:: Source material ::
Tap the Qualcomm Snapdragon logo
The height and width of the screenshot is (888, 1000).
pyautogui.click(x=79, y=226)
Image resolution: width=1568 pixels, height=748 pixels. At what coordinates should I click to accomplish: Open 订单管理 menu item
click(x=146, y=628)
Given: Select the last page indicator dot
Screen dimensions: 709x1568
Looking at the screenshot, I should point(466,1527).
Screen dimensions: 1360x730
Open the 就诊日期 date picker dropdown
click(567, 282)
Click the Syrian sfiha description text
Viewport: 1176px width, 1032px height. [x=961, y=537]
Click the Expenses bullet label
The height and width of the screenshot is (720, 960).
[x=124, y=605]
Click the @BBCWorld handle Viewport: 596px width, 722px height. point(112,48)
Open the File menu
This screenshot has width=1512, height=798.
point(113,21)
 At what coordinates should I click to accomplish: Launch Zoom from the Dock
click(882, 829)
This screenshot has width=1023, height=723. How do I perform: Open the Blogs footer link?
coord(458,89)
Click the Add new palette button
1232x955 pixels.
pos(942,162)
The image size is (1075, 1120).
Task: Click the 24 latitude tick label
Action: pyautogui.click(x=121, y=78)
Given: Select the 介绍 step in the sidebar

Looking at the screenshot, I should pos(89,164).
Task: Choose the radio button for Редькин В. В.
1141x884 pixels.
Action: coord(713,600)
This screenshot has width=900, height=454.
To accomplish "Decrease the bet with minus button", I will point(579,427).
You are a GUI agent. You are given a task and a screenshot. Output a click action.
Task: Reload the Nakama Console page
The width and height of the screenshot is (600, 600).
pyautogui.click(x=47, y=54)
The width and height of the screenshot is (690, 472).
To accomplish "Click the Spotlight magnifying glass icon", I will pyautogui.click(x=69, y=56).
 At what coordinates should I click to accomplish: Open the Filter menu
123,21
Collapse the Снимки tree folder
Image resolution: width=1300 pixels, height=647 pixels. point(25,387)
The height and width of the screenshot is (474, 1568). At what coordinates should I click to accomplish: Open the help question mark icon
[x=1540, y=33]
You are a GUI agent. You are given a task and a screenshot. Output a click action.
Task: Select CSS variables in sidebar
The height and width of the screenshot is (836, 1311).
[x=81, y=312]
:::
• Exercise objective: Reproduce all data above, unchanged.

• Your solution:
Tap the Qualcomm Snapdragon logo
The height and width of the screenshot is (888, 1000).
pyautogui.click(x=79, y=226)
Image resolution: width=1568 pixels, height=748 pixels. At what coordinates should I click to accomplish: Open 订单管理 menu item
click(x=146, y=628)
Given: Select the last page indicator dot
Screen dimensions: 709x1568
Looking at the screenshot, I should point(466,1527).
Screen dimensions: 1360x730
Open the 就诊日期 date picker dropdown
click(567, 282)
Click the Syrian sfiha description text
Viewport: 1176px width, 1032px height. [x=961, y=537]
Click the Expenses bullet label
The height and width of the screenshot is (720, 960).
[x=124, y=605]
Click the @BBCWorld handle Viewport: 596px width, 722px height. point(112,48)
Open the File menu
This screenshot has width=1512, height=798.
point(113,21)
 At what coordinates should I click to accomplish: Launch Zoom from the Dock
click(882, 829)
This screenshot has width=1023, height=723. How do I perform: Open the Blogs footer link?
coord(458,89)
Click the Add new palette button
1232x955 pixels.
pos(942,162)
The image size is (1075, 1120).
Task: Click the 24 latitude tick label
Action: pyautogui.click(x=121, y=78)
Given: Select the 介绍 step in the sidebar

Looking at the screenshot, I should pos(89,164).
Task: Choose the radio button for Редькин В. В.
1141x884 pixels.
Action: coord(713,600)
This screenshot has width=900, height=454.
To accomplish "Decrease the bet with minus button", I will point(579,427).
You are a GUI agent. You are given a task and a screenshot. Output a click action.
Task: Reload the Nakama Console page
The width and height of the screenshot is (600, 600).
pyautogui.click(x=47, y=54)
The width and height of the screenshot is (690, 472).
To accomplish "Click the Spotlight magnifying glass icon", I will pyautogui.click(x=69, y=56).
 At what coordinates should I click to accomplish: Open the Filter menu
123,21
Collapse the Снимки tree folder
Image resolution: width=1300 pixels, height=647 pixels. point(25,387)
The height and width of the screenshot is (474, 1568). At what coordinates should I click to accomplish: Open the help question mark icon
[x=1540, y=33]
You are a GUI agent. You are given a task and a screenshot. Output a click action.
Task: Select CSS variables in sidebar
The height and width of the screenshot is (836, 1311).
[x=81, y=312]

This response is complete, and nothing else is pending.